Fino a qui tutto bene. Renaud Auguste-Dormeuil a Roma
Macro Testaccio, Roma ‒ fino al 26 novembre 2017. Un drone in volo con una scritta luminosa, rassicurante. “Jusq’ici tout va bien”, fino a qui tutto bene. Le lettere a led sono al centro del Padiglione A del Macro Testaccio e promettono di condurre a spazi di evasione terapeutici, inquadrature serene al di là del vissuto traumatico.
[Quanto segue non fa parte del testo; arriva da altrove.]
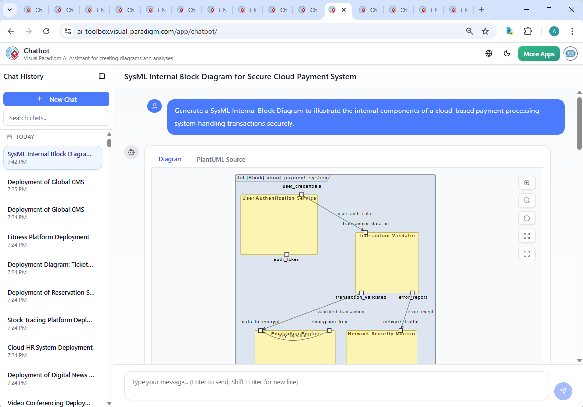This screenshot has height=407, width=583.
Task: Zoom out of the diagram
Action: click(527, 200)
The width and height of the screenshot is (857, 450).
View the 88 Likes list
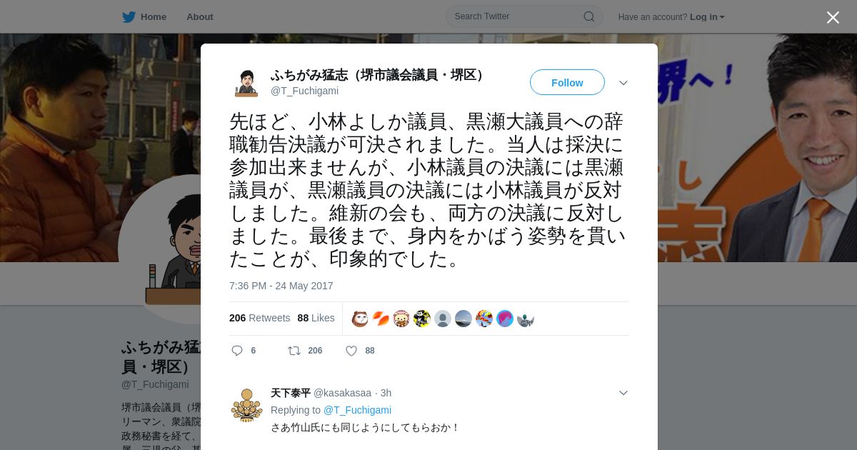click(316, 318)
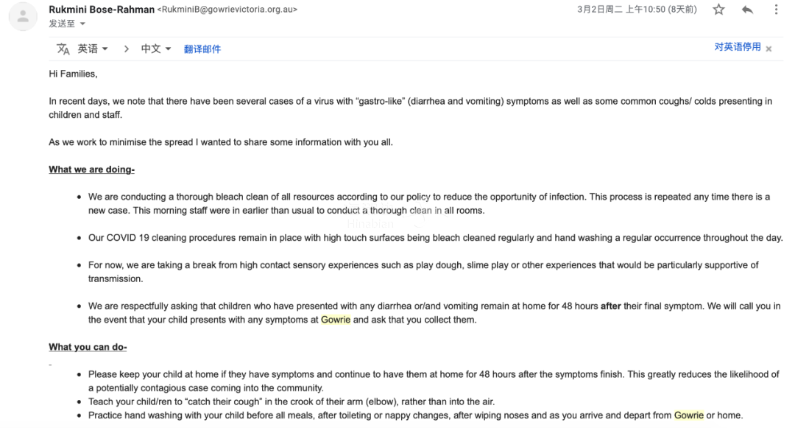795x428 pixels.
Task: Click the "What we are doing-" heading
Action: click(91, 169)
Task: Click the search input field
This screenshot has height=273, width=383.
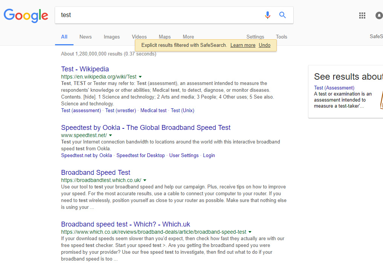Action: click(158, 15)
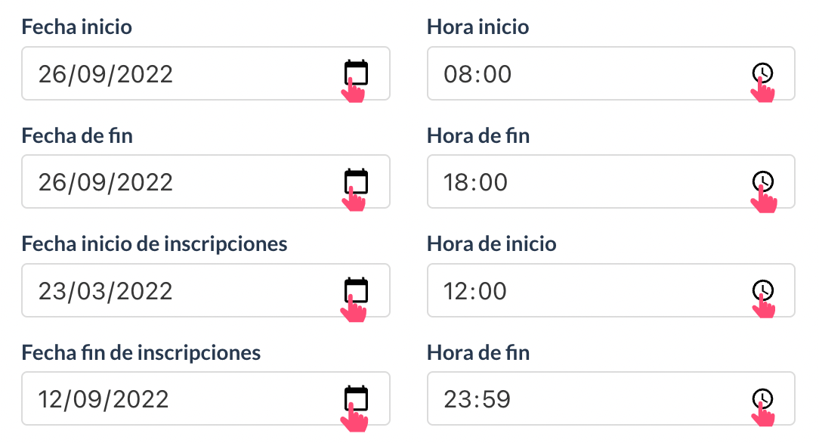Viewport: 819px width, 443px height.
Task: Select the 23/03/2022 date input
Action: coord(206,290)
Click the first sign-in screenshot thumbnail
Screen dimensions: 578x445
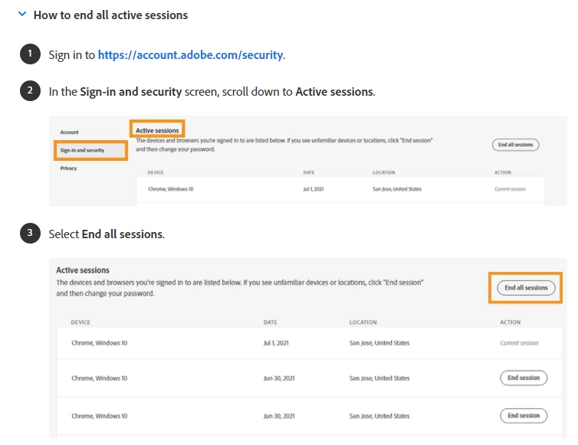[x=307, y=161]
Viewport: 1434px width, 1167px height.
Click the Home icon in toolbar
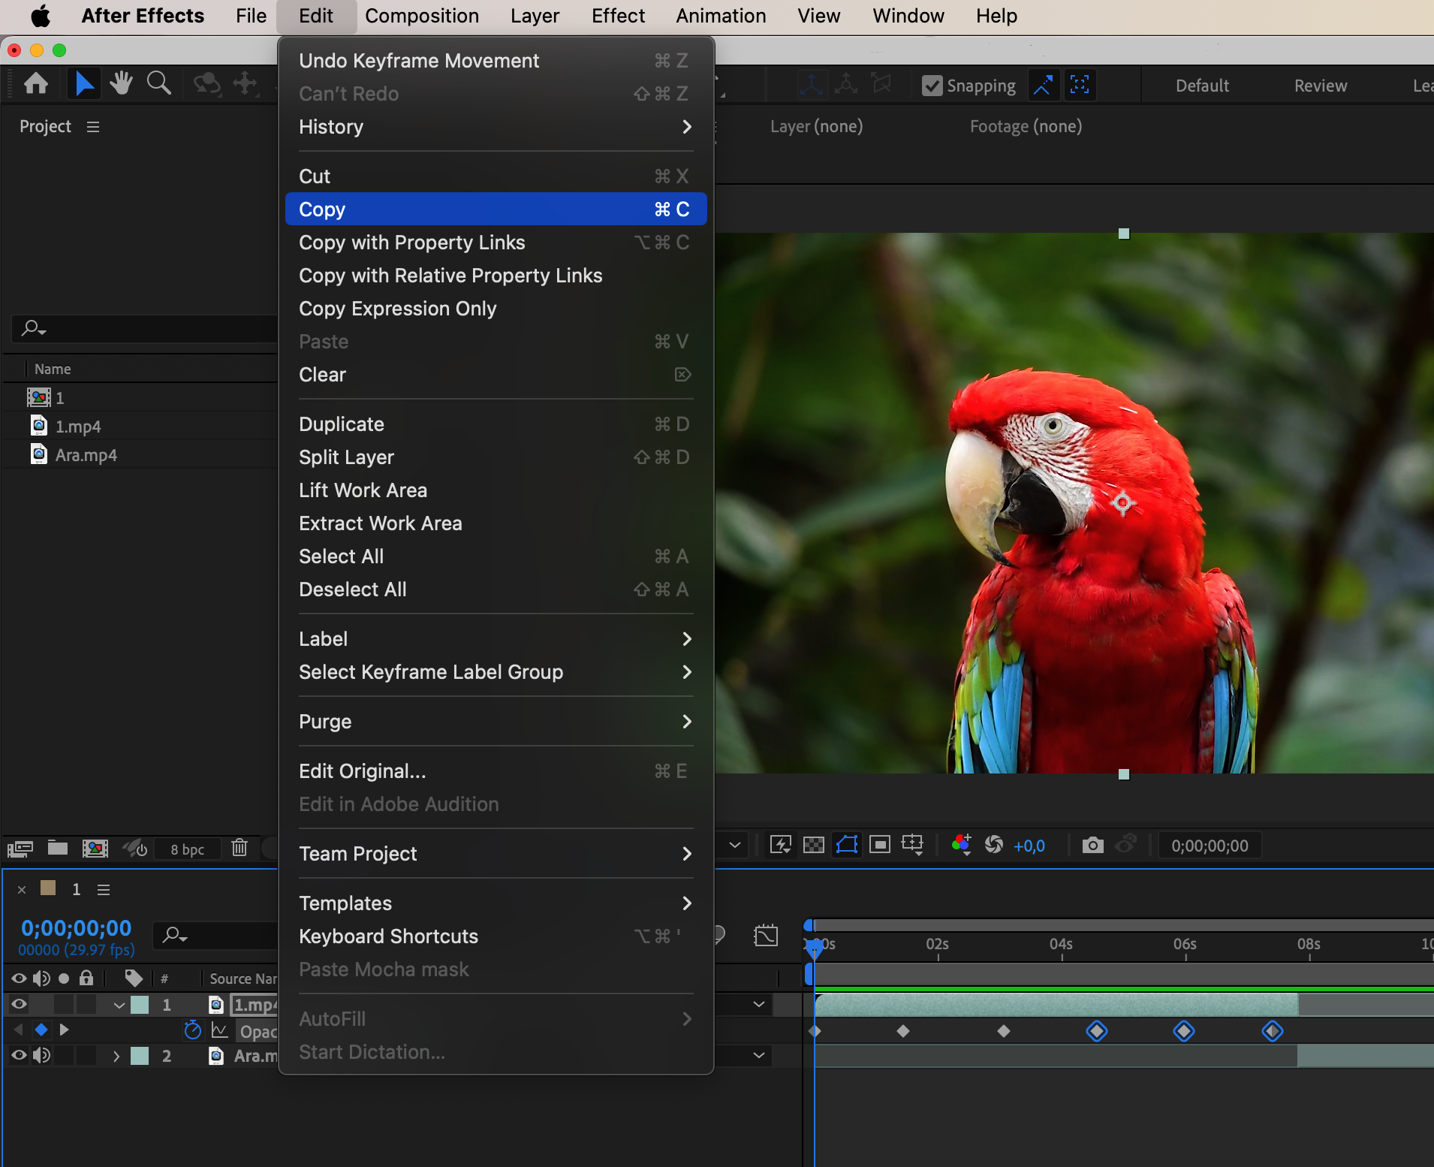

Ma il problema è l’atterraggio.
L’illusione prodotta da Renaud Auguste-Dormeuil (Parigi, 1968), alla prima personale in un museo italiano, è quella di fissare il tempo in un eterno presente, rinviare l’inevitabile a data da destinarsi e dissimulare le patologie sociali in realtà alternative. I primi passi da compiere nella sospensione indotta conducono a una lingua di cemento, il tracciato da seguire all’interno di un cerchio in terra. L’installazione è When the paper (2013), al centro sono posti un tavolo e dei fogli sui quali scrivere preoccupazioni impellenti, motivi di paure e insicurezze. Gli stessi andranno poi immersi in un secchio d’acqua e, nel vederli svanire, ci si libererà del peso di afflizione che recavano impresso. Passato e futuro si contraggono e cristallizzano in un tuffo calmo e autoassolutorio, placebo dal continuo up-to-date verso la contemporaneità inafferrabile. Il rituale di stampo orientale riduce il dolore a un’esperienza introspettiva, intima. Una citazione privata del disagio che si fa, però, ben presto manifesta nelle bardature nere per cavalli di Starship. Le gualdrappe di stoffa evocano funerali pubblici e grandiosi, impossibili da trascurare distogliendo lo sguardo. Non c’è funzione religiosa, non c’è ancora il pianto, ma il timore fondato è che i foglietti disciolti in acqua non abbiano adempiuto al proprio dovere.
THE DAY BEFORE
Alle pareti pannelli ancora neri celano stelle immobili. Mappe celesti di Hiroshima, New York, Guernica… non nella versione del celebre day after ma nella visione falsamente placida del The day before (2004). Non è ancora accaduto nulla, viviamo nell’ultimo ed eterno giorno d’innocenza, Jusq’ici tout va bien. L’insegna illuminata continua ad arringare dal suo posto d’onore, ma sulla veridicità dell’affermazione comincia a sorgere più di qualche dubbio. Alla ribalta sale una realtà nuova, un banale 10 settembre 2001 incurante del futuro e momento trascurabile nella storia evenemenziale. L’artista si fa talent scout e creatore, truffatore del mondo noto. La riflessione è indagata ulteriormente nella serie Uncover (2013), in cui copertine di riviste d’epoca sono in parte tagliate, scavate, fino a mostrare immagini dall’interno. Figure sommerse da articoli e fotografie portate alla luce, all’interazione con protagonisti e paesaggi da prima pagina. Il risultato è l’invenzione e visione di eventi mai esistiti, la messa in scena incoerente di momenti poco credibili.
LUNGO IL PRECIPIZIO
Un adattamento di Vertigo, pellicola illustre di Alfred Hitchcock tradotta in Italia con il titolo La donna che visse due volte, chiude la mostra. Impossibile seguirne la trama, ogni parola pronunciata è soppressa e l’arco narrativo si dissolve in un’incomprensibile follia. Un Hitchcock senza suspense, senza convinzione. Jusq’ici tout va bien, la frase cult del film L’Odio di Mathieu Kassovitz è sempre più refrain sarcastico. Continua a essere ripetuta senza sosta abbandonando la sala, ripercorrendo lo spazio passo dopo passo con meno fiducia. Ritrovandosi tutti a precipitare, senza soluzione di salvezza, da un palazzo di cinquanta piani.